Agostino, vescovo di Ippona e padre della Chiesa, confessava, anche per esperienza personale, che "vincere l'abitudine è una dura battaglia". Vale certamente anche per noi in un tempo che sta smarrendo il concetto di "tentazione" perché sta scomparendo il concetto stesso di peccato nell'opinione della nostra gente. Sempre Agostino, commentando le tentazioni del Signore, faceva notare che "Cristo fu tentato dal diavolo nel deserto, ma in Cristo eri tentato tu… Così egli prese da te e fece sua la tentazione, affinché per suo dono tu ne riportassi vittoria. Riconoscilo! Egli avrebbe potuto tener lontano da sé il diavolo; ma, se non si fosse lasciato tentare, non ti avrebbe insegnato a vincere quando tu sei tentato".
L'uomo, di fronte a sé, ha le cose, le persone, Dio. È sempre con uno di questi tre ambiti che egli confronta la propria vita. E questi tre sono anche gli ambiti della tentazione la quale può avere solo due esiti: la vittoria o la caduta. Anche le tentazioni di Gesù, raccontate nel vangelo di oggi, corrispondono alle tre avidità: il possesso delle cose, il possesso delle persone, il possesso di Dio. L'uomo è vinto dalla tentazione quando è succube degli idoli dell'avere, del potere e dell'apparire o, più crudamente, della ricchezza, dell'onore e dell'arroganza. Tutte e tre sono vie che ci separano dagli altri, anzi ci mettono in antagonismo con i fratelli. Gesù ha preso un'altra strada, rispetto a quella suggerita dal diavolo, ossia da colui che divide e contrappone. Un comandante di "truppe scelte" della Chiesa, s. Ignazio di Loyola, vero esperto di strategie militari e ancor di più esperto di quelle della santità, distingueva tra la strategia di satana e quella di Cristo: "la prima è brama di ricchezze, di onore e di orgoglio, la seconda è desiderio di povertà, umiliazione e umiltà".
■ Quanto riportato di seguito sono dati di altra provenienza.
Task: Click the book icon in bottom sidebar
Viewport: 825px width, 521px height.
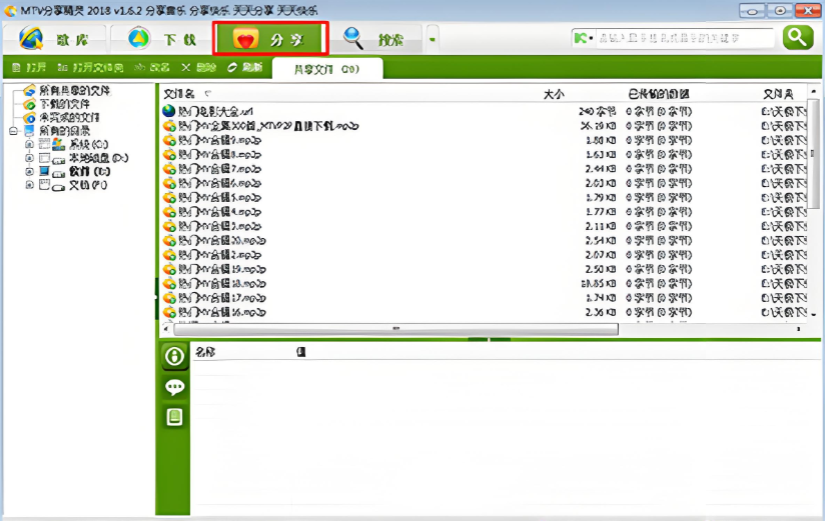Action: [175, 417]
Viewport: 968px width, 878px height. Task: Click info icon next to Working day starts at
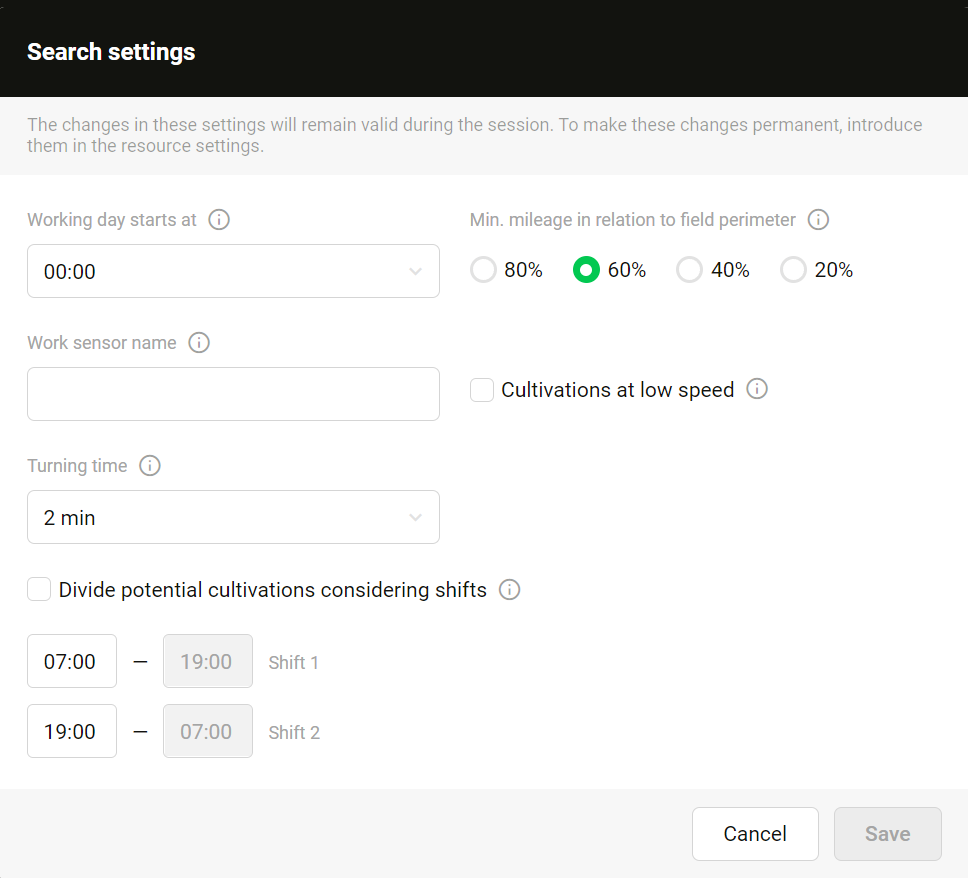click(219, 220)
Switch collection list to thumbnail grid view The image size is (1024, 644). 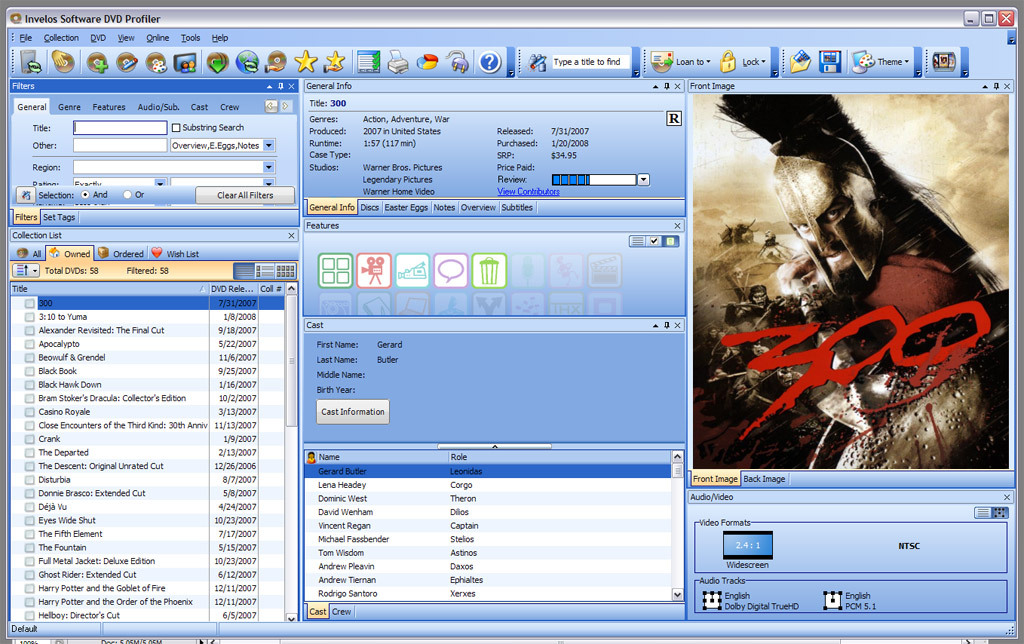[286, 271]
Le tentazioni non sono sempre grossolane, ma sempre ovvie, nel senso che corrispondono al pensare umano, mai a quello di Dio. Così la prima. "Dì a queste pietre che diventino pane": l'assoluto non è il bisogno economico, la ricchezza, l'avere. Il pane non viene dalle pietre, ma dalla condivisione. Così la seconda. "Se sei Dio, gettati giù": all'esibizione di forza e all'orgoglio Gesù contrappone la signoria di Dio e l'abbandono fiducioso nelle sue mani. Così la terza. "Ti darò tutto se ti prostrerai davanti a me": il demone del potere e dell'arroganza sono la maschera tragica del vero volto di Dio. Il vero idolo è proprio il potere, come definitiva alternativa a Dio. Certo, Gesù è Re, ma la sua regalità si manifesta sulla croce e lì egli mostra anche il vero volto del Padre. Con efficacia si esprime, al riguardo, Bonhoeffer: "La croce è la distanza infinita che Dio ha posto tra se stesso e ogni nostra immagine religiosa di lui".
Il messaggio delle tentazioni non è consolatorio, ma impegnativo. Alla fine, prima ancora che la preghiera di domanda – una volta tanto – ci è chiesto di pronunciare un giudizio fermo e inappellabile: "vattene, satana!". All'inizio della quaresima, questo tempo opportuno per la nostra crescita, ci è chiesto di scegliere. E se si sceglie Dio, allora si rifiuta l'accusatore, colui che una volta che siamo caduti, ci accusa implacabilmente inchiodandoci alla nostra colpa. Smascheriamolo per espellerlo dalla nostra vita: "vattene, satana!".